**Information provided**
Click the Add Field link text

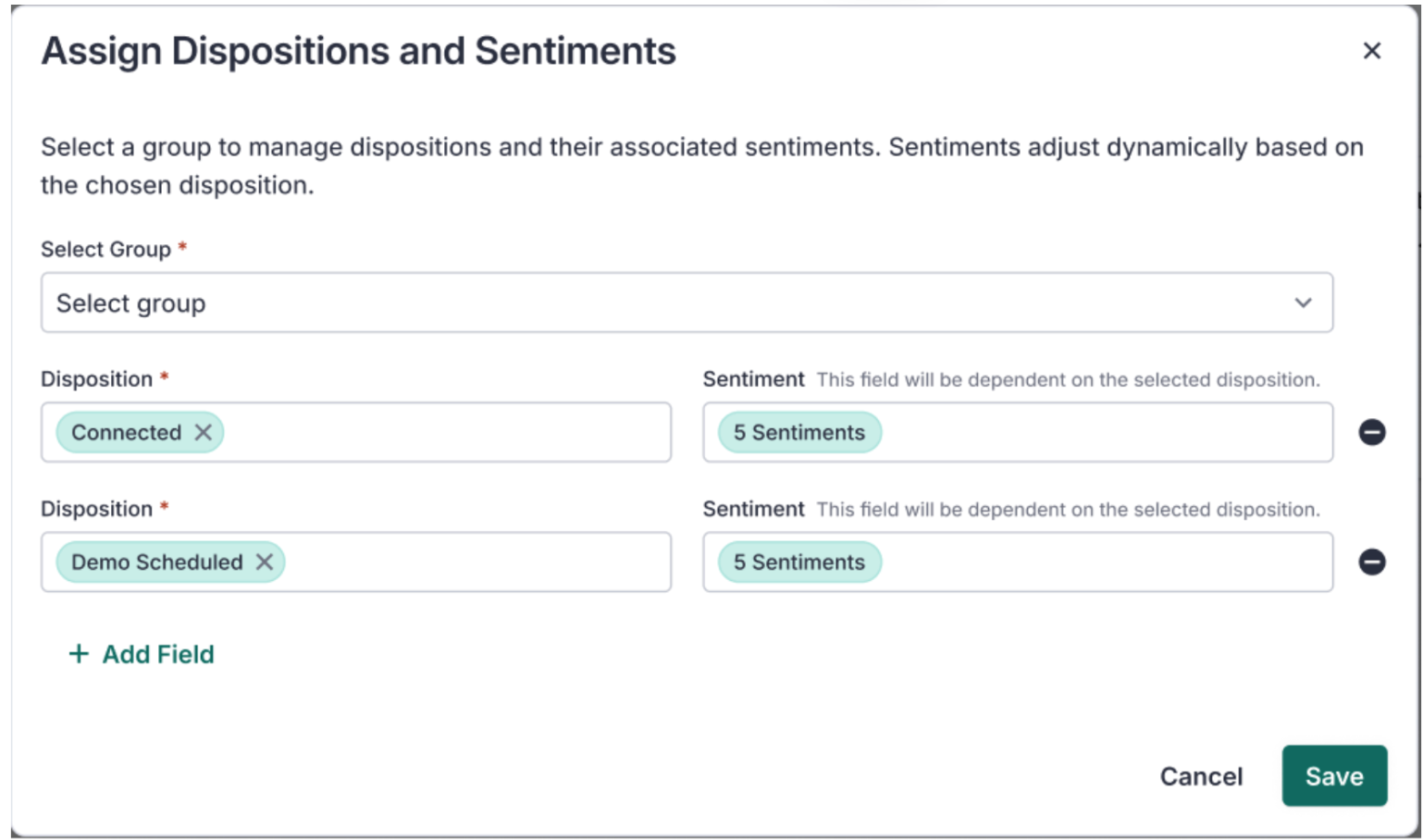click(158, 654)
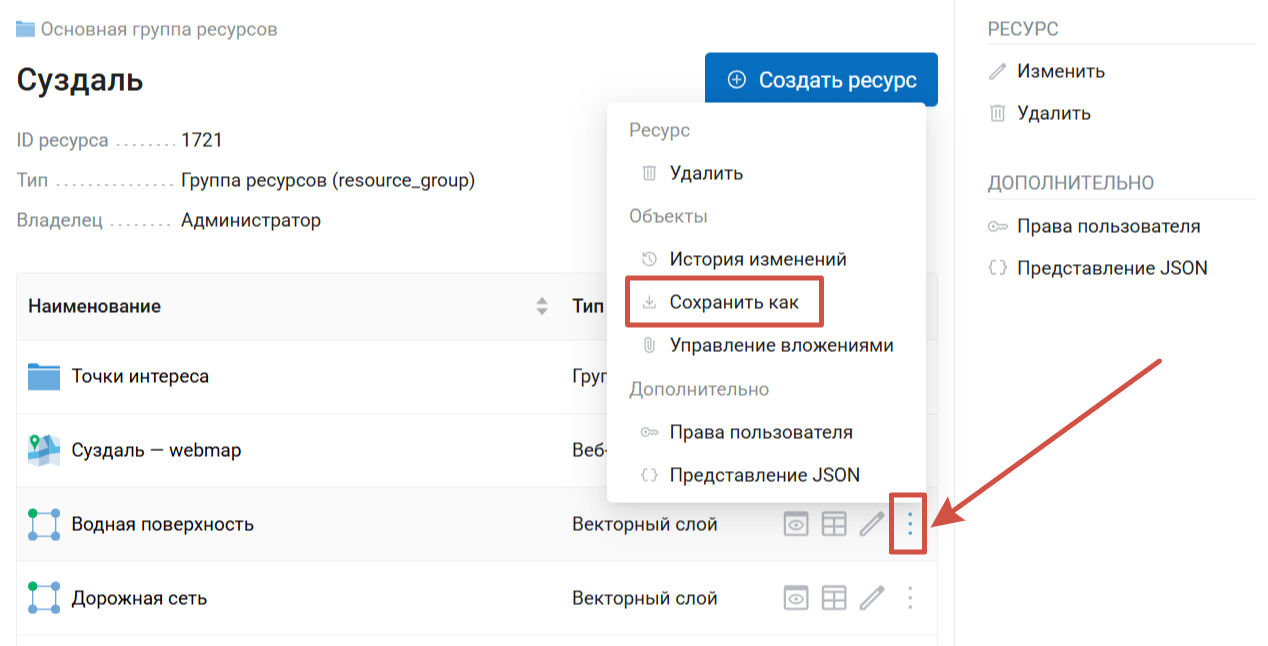Open Представление JSON in right sidebar

click(1112, 268)
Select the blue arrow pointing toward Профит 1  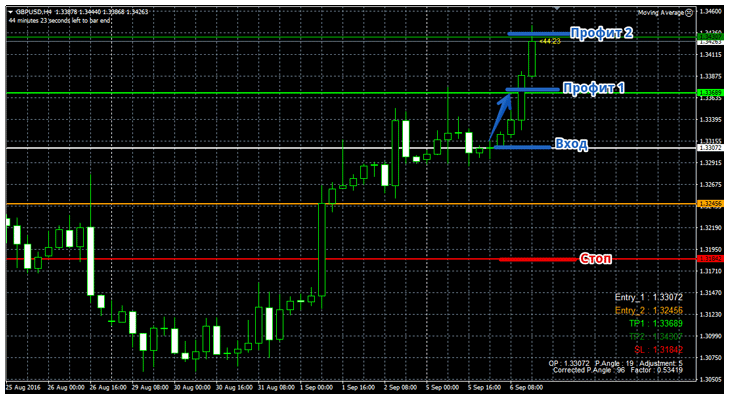click(x=500, y=116)
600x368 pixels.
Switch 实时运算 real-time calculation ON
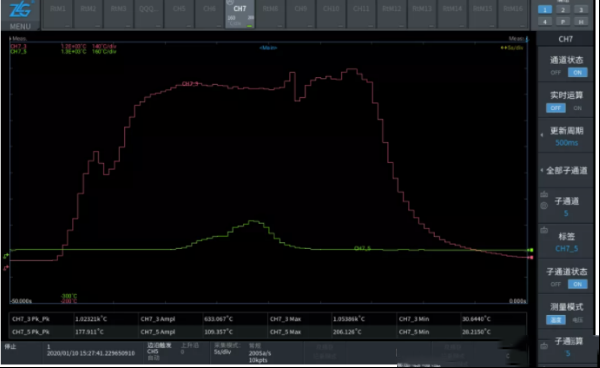[x=577, y=108]
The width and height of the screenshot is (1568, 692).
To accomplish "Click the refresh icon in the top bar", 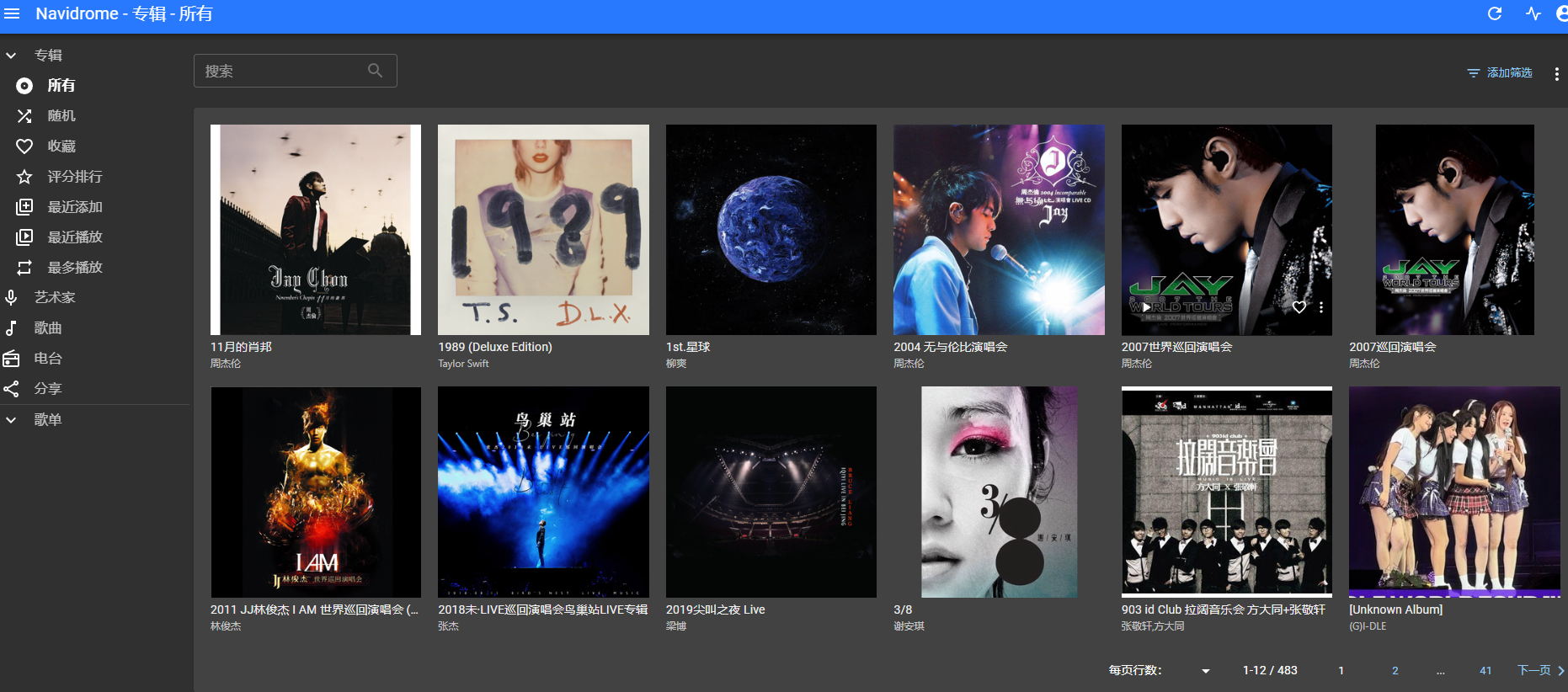I will 1495,13.

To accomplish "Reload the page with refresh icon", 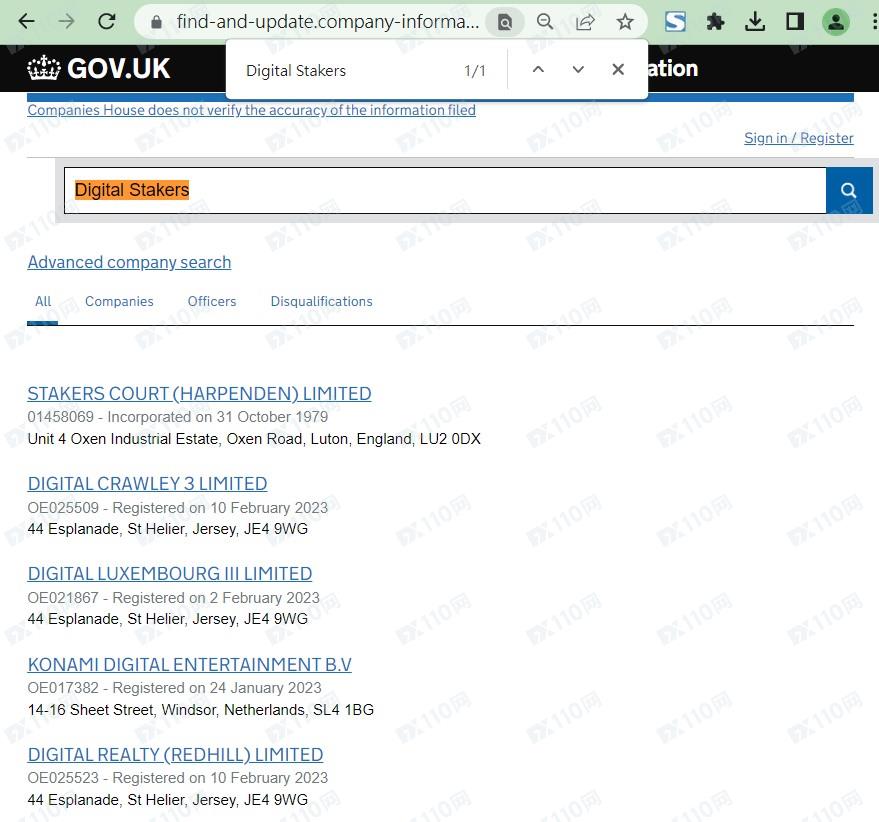I will 106,21.
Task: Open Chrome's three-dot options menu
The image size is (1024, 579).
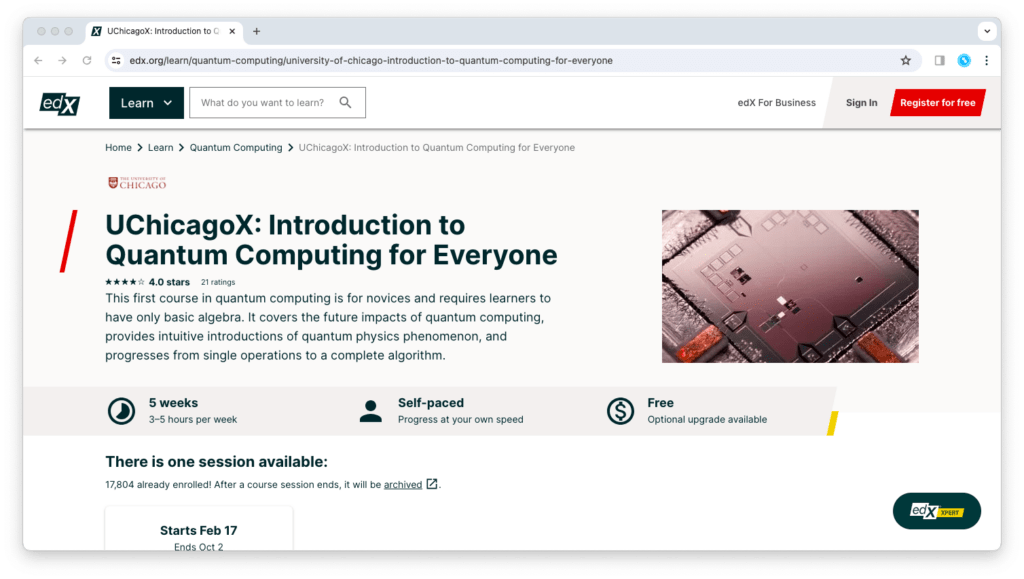Action: tap(987, 60)
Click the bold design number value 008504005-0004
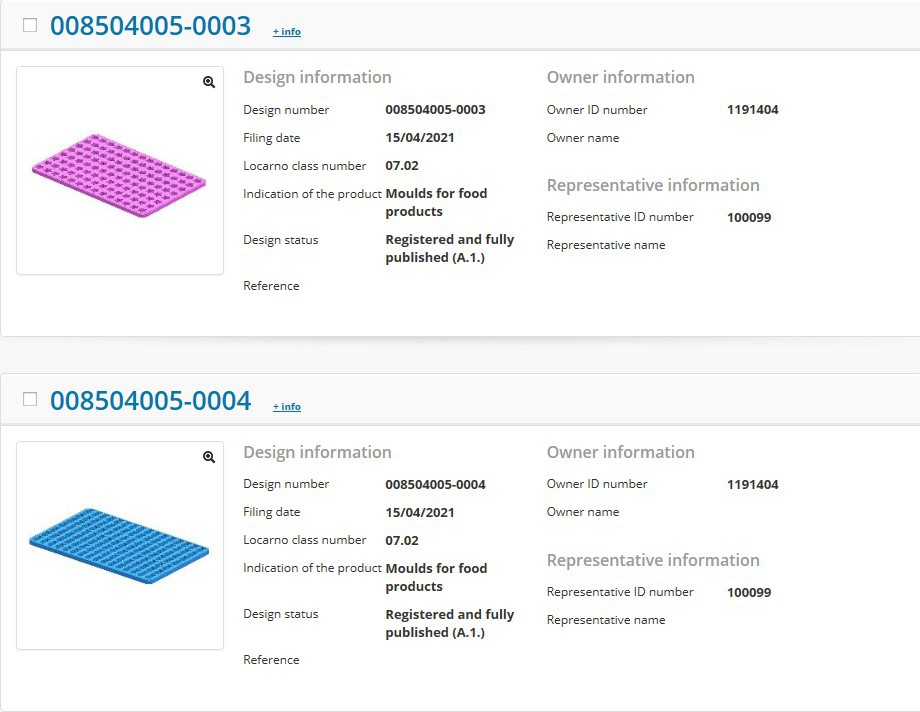Viewport: 920px width, 712px height. tap(435, 485)
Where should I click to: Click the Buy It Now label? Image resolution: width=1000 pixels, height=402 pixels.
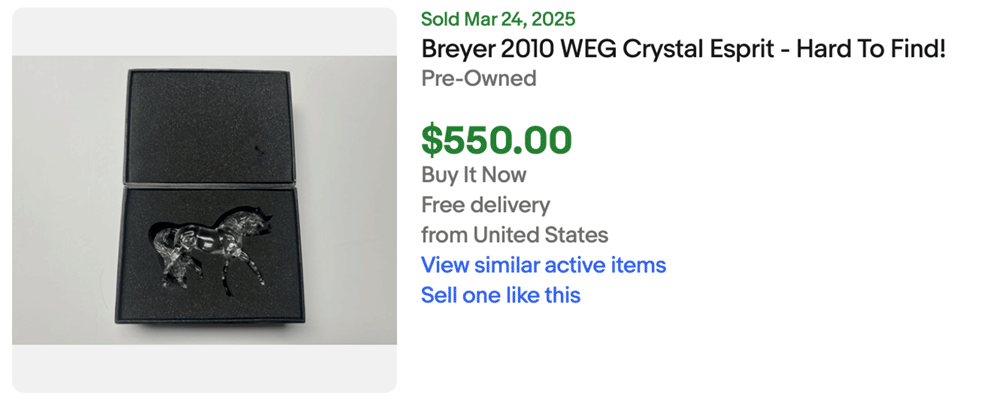coord(473,175)
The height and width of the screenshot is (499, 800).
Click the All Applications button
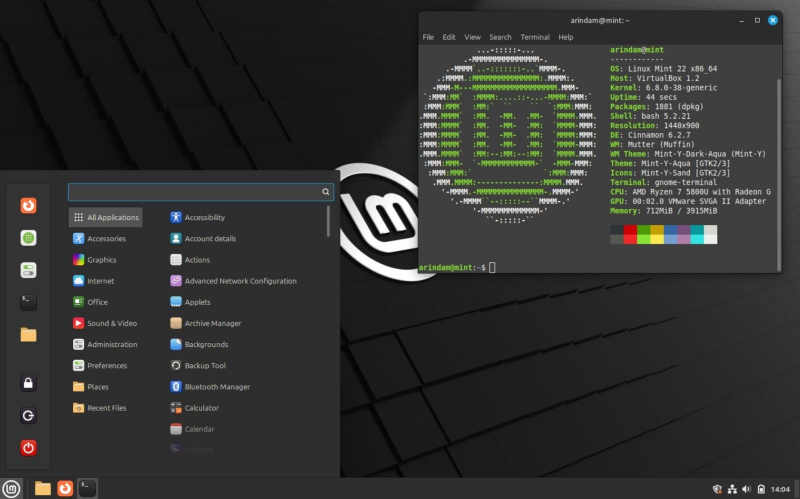coord(105,217)
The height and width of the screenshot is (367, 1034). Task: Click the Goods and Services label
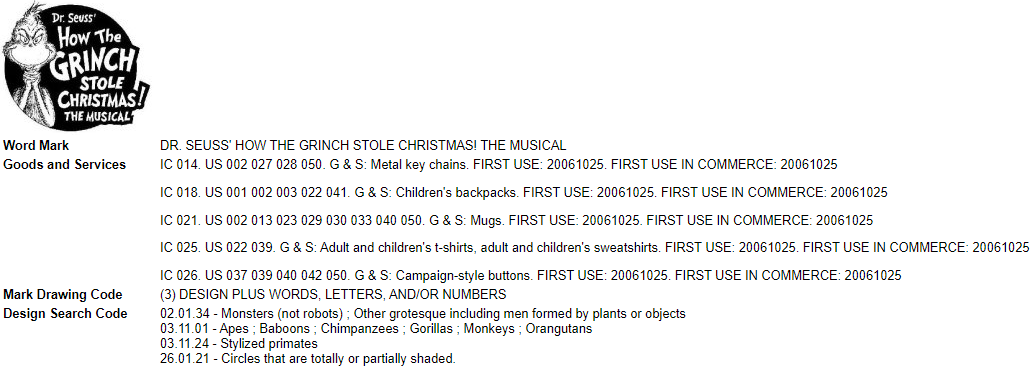(x=65, y=165)
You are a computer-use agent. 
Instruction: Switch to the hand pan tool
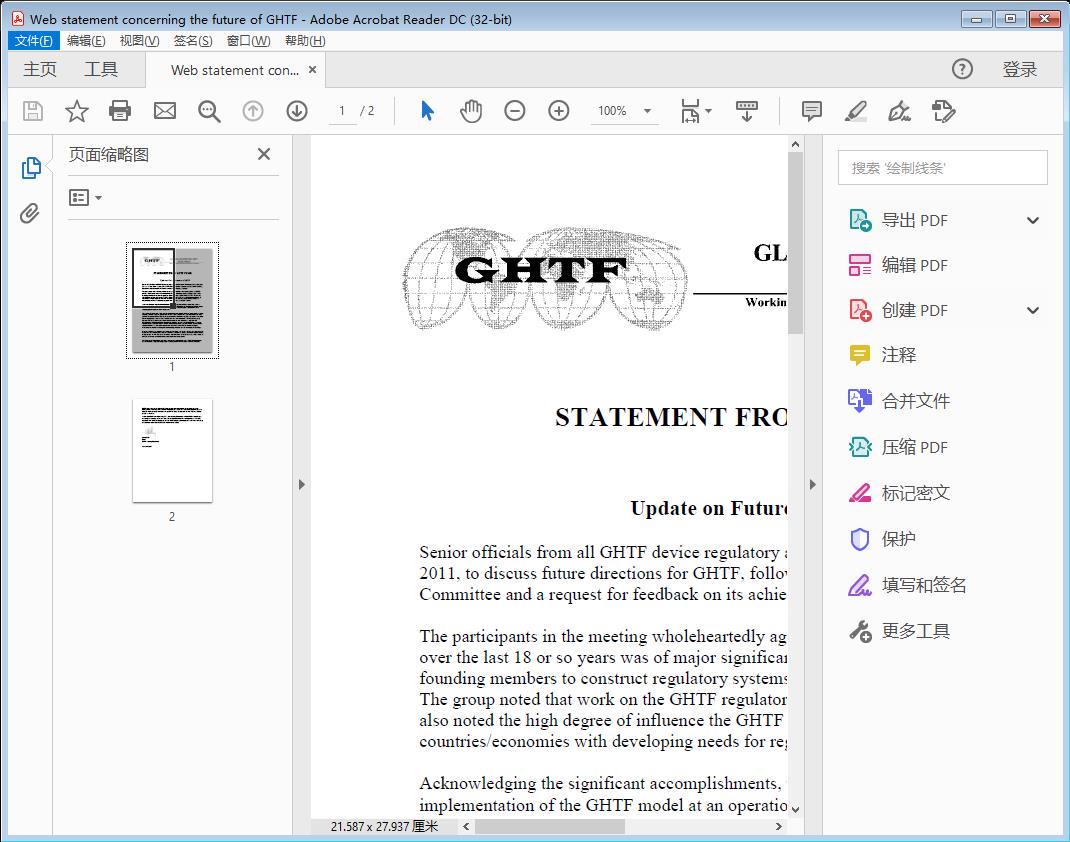click(x=470, y=110)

**Task details**
Leave out every picture and write out exactly the lines running from the line containing "You are a computer-use agent." to the end of the listing above.

**Answer box**
You are a computer-use agent. 
Instruction: Switch to the hand pan tool
click(x=470, y=110)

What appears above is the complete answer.